Pour l’INSEE, le pouvoir d’achat des Français continue de progresser... Et pas qu’un peu puisque le revenu disponible s’affiche, selon l'Institut national de la statistique, en progression sur un an de presque 9% au premier semestre 2023 (i. e. une progression de 4,5% sur janvier-juin, ce qui ramené à l’année donne 9%). Du jamais vu depuis 25 ans !
Comment cela est-il possible alors que le salaire de base a augmenté de seulement 4,6% au second semestre ? 4,6% en annualisé (soit 2,3% sur le semestre) ne suffit pas à couvrir l’inflation (notamment pas énergétique et alimentaire) et indique plutôt une perte de pouvoir d’achat.
L’économiste de XERFI, Olivier Passet, apporte plusieurs explications :
- "La faible progression des impôts et des cotisations sociales", qui augmentent moins vite que les revenus suite à la défiscalisation des primes, aux allègements de charges, et à l’indexation du barème de l’impôt sur le revenu sur l’inflation.
- Une manipulation comptable de l’INSEE : l’explosion des revenus fictifs liés aux activités des ménages comme producteurs de services domestiques. "Pure convention comptable, ce flux qui n’a pas de réalité concrète dans la vraie vie monétaire des ménages explose pour une raison étrange : les coûts intermédiaires inhérents à ces activités se seraient littéralement évaporés".
- Mais la "source numéro un" est "la très forte progression des revenus financiers nets", grâce à la hausse des dividendes versés.
Outre un tripatouillage des chiffres, le pouvoir d’achat augmente principalement grâce aux dividendes versés, ce qui ne concerne qu’une petite partie des ménages, les plus fortunés, qui possèdent un portefeuille d’actions conséquent. Des revenus mis de côté, ce qui explique la bonne tenue de l’épargne. Tant mieux pour eux, mais en déduire que le pouvoir d’achat augmente relève d’une affirmation malhonnête tant elle concerne une infime fraction des Français.
On ne peut qu’être ulcéré par ce travestissement d’une réalité cruelle pour bon nombre de nos compatriotes. Dans mon livre "Pouvoir d’achat, le grand mensonge", j’avais détaillé les manipulations de l’INSEE (notamment la sous-estimation de l’immobilier dans l’indice des prix). L’année dernière, j’ai aussi parlé de l’effet pondération, qui permet de minorer l’inflation. Et ça continue !
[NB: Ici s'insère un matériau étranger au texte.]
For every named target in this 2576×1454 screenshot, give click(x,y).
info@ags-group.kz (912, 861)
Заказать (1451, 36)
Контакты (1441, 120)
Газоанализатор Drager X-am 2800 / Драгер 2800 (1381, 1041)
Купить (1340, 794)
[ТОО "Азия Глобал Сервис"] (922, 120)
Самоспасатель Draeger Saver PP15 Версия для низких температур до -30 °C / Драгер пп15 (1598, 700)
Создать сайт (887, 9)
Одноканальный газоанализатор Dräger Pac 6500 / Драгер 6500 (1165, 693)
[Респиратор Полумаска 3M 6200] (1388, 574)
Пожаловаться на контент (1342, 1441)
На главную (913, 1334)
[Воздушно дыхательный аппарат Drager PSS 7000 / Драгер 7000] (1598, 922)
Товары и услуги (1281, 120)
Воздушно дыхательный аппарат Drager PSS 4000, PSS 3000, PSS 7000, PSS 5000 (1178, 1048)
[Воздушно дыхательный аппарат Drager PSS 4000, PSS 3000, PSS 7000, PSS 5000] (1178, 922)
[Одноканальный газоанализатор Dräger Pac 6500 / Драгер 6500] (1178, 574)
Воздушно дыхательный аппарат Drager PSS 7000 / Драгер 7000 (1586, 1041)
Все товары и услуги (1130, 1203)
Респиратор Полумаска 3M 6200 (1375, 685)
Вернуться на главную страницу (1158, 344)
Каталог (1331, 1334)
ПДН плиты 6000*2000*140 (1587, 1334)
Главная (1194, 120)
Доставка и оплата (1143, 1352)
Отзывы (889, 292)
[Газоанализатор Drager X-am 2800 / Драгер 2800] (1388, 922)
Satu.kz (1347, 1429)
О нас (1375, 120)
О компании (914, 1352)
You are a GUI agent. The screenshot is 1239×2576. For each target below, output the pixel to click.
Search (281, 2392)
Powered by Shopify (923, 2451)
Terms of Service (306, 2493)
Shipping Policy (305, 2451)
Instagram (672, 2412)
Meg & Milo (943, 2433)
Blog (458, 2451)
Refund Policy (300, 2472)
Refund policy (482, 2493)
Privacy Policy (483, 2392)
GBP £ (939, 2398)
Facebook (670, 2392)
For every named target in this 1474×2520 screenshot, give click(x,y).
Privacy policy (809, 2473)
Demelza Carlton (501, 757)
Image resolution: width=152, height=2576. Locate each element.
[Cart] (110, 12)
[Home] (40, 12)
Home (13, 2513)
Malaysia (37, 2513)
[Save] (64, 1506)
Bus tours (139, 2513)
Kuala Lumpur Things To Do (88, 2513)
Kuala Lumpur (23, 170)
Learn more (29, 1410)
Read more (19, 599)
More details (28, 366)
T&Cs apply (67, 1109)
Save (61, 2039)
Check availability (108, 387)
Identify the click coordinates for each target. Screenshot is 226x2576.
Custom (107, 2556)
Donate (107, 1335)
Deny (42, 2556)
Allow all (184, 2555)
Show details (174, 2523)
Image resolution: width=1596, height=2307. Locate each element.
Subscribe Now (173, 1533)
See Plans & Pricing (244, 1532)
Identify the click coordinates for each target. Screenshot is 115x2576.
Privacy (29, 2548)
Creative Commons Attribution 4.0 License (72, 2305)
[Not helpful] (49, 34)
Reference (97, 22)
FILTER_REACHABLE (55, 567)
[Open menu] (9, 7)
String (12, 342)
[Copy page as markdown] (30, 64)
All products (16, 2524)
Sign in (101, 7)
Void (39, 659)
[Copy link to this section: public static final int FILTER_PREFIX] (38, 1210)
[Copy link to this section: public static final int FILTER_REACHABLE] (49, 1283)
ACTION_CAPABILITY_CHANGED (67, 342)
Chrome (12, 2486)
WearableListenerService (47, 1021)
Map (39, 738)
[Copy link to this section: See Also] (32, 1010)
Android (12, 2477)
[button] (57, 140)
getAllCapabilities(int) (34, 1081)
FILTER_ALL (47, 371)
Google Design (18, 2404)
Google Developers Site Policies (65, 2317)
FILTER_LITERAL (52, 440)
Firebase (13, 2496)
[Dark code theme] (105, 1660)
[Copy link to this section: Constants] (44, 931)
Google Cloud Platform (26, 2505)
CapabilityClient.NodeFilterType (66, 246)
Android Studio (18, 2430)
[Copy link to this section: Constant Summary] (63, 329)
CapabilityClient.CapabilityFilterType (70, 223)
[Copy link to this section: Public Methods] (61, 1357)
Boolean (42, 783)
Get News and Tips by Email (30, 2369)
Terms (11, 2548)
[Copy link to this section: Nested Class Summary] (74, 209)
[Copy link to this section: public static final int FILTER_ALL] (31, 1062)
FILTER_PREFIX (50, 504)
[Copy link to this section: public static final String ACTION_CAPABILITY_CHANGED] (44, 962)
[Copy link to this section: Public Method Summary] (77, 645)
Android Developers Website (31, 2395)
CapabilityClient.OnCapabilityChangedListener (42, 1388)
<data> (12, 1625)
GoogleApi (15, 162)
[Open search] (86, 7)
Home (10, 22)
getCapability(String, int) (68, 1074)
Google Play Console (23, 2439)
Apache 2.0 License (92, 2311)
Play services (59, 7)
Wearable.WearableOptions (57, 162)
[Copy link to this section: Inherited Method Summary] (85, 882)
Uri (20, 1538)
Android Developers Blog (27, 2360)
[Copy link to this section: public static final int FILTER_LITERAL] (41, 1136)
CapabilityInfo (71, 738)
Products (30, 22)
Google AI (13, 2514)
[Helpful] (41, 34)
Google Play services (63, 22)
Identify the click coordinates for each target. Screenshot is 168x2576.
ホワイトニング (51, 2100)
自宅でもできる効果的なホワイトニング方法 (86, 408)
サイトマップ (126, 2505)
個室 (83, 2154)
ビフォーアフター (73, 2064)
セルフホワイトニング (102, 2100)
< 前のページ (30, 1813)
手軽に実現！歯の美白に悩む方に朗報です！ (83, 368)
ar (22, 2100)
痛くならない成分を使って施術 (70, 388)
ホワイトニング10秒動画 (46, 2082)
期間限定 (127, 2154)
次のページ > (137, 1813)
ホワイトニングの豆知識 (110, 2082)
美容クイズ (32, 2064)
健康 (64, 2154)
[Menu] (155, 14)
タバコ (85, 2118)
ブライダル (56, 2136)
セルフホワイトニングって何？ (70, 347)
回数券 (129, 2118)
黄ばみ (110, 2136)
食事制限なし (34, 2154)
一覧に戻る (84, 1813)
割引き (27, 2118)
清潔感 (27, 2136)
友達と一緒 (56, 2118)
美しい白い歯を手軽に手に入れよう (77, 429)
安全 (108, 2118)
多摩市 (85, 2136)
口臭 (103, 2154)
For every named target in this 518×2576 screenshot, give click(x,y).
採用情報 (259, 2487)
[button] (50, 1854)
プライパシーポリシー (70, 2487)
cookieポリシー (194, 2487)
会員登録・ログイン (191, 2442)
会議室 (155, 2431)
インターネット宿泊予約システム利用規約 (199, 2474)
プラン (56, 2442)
Quels enseignements en tirer ? Si vous n’avez pas d’épargne et que vous ne pouvez pas mettre d’argent de côté, les prochaines années s'annonçent très compliquées. Votre pouvoir d’achat sera ravagé par l’inflation, qui va malheureusement perdurer avec la remontée des prix du pétrole (lire notre article du 28 septembre). À l’autre bout du spectre, les ménages fortunés empochent des dividendes, mais attention, les actions comportent un risque en capital, comme le précise la mention obligatoire. Un risque de chute des cours actuellement renforcé par la récession qui pointe son nez, particulièrement dans une Europe touchée de plein fouet par le renchérissement de l’énergie (conséquence de la coûteuse transition énergétique et des sanctions envers la Russie). L’or physique ne verse pas de dividendes, certes, mais il protège très bien de l’inflation sur le long terme, sans subir trop d’à-coups. Les épargnants feraient bien de le prendre davantage en considération, sinon, malgré leur matelas plus ou moins confortable, ils s'exposent à de sérieuses déconvenues.